Lebanon’s economic problems are a byproduct of Washington’s maximum pressure campaign on Iran, and could in fact drive the the two Middle Eastern states closer together. Inaction from the US, derived from an unwillingness to support governments it views as adversaries, has left Lebanon with virtually no other options, particularly as the International Monetary Fund is conditioning aid on the strict oversight of Beirut’s government and Hezbollah.
Maximum Pressure Creates Shared Problems
While Iran faces its own similar struggles that seem to compound daily, it is close enough to assist Lebanon, as Ali Hashem wrote for Foreign Policy. Unlike Venezuela, which Tehran tried to sell gasoline to, Beirut is both nearby and predominantly Shi’ite. The two states have a lot in common, thanks in part to Iran’s support of Hezbollah.
They are also both victims of the Trump administration’s maximum pressure campaign which has claimed Lebanon as a casualty. US Secretary of State Mike Pompeo has also worsened the situation by barring Iran from offloading oil to Lebanon.
How Much Could Iran Help Lebanon?
Although Tehran is sanctioned by the US government, its proxy network would prove much harder to suffocate. Hezbollah could act as an intermediary to shuffle resources between borders, thereby facilitating the direly needed economic assistance for Beirut.
To make matters easier for Lebanon, Iran is accepting payment in Lebanese pounds due to its usefulness in funding Hezbollah. Joel Rayburn, US deputy assistant secretary at the Center for Global Policy, dismissed the idea, citing Iran’s lack of resources and present financial predicament as its inability to provide assistance to Lebanon.
However, Iran coming to Lebanon’s rescue would live up to some of Tehran’s past promises that all Beirut needs to do is ask and help will arrive. A quick dismissal of Iran’s power to scrape together a life support system for Lebanon could end up being foolish. Furthermore, such a hasty assessment with a focus on quantitative data ignores the full nature and scope of the Iran–Lebanon relationship.
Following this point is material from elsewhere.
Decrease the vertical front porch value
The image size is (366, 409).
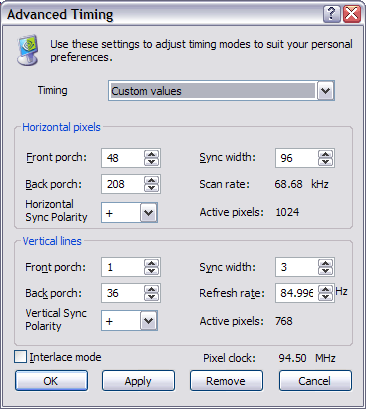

Is it even possible to calculate the value of the Shi’ite bond? In a turbulent region such as the Middle East, religious ties factor heavily into decisions.
“What the U.S. government has failed to grasp over the past four decades of its fight with Iran in a country like Lebanon is the fact that Iranian influence was bred organically in areas where Shiites are a majority,” Hashem wrote.
That framework is foreign to Washington. As Hashem also noted, the Lebanese civil war wasn’t even capable of turning it away from Iran-backed Hezbollah. The reality is that decades of Iran exerting its Shiite influence has left Lebanon isolated on the global stage. There are few allies it could consider appealing to for help; Iran is all that is left for surefire support.
In early July, Hezbollah announced it had begun discussions with the Lebanese government about a possible trade deal with Iran, as Reuters reported.
“We started a discussion…to see where this option can go,” said Sayyed Hassan Nasrallah, leader of Hezbollah. “This track is moving … What’s the result going to be? I don’t know. But we have to try.”
Another possible solution to Lebanon’s woes is seeking help from China, as Radio Farda reported. Tehran has already inked a deal with Beijing and Beirut could soon follow. Nasrallah has trumpeted the idea of a Chinese bailout since June.
“Chinese companies are ready to inject money into this country,” he said in a televised speech. “If this happened, it would bring money to the country, bring investment, create job opportunities, allow heavy transport, and so on.”
Although Lebanon is considered a friend of the US and receives American aid, Hezbollah is another matter entirely. While Washington would be an ideal benefactor to assist Lebanon, Hezbollah’s control over the government makes it an impossibility. As the group continues to be branded a terrorist organisation, its ties to Prime Minister Hassan Diab means the US is not an option for support.
Therefore, Beirut is looking to Tehran and Beijing. America and international institutions like the IMF have left no other choices. Lebanon witnesses the collapse transpiring in Iran and Venezuela—why should it let itself fall into a similar state of ruin when it is free to seek outside help?
Accepting aid from either would surely have the US rethinking the aid it provides, however. Officials from Washington have already warned as such. It may have no choice, though, and the deal would be a benefit for Beijing if it includes access to the Port of Tripoli, which would act as an important cog in the Belt and Road Initiative.
The US maximum pressure campaign on Iran, while effective, has also served to foster more opposition in other states such as Lebanon. The worse the situation becomes, the more likely it is that the coordination between the two increases as they struggle to survive.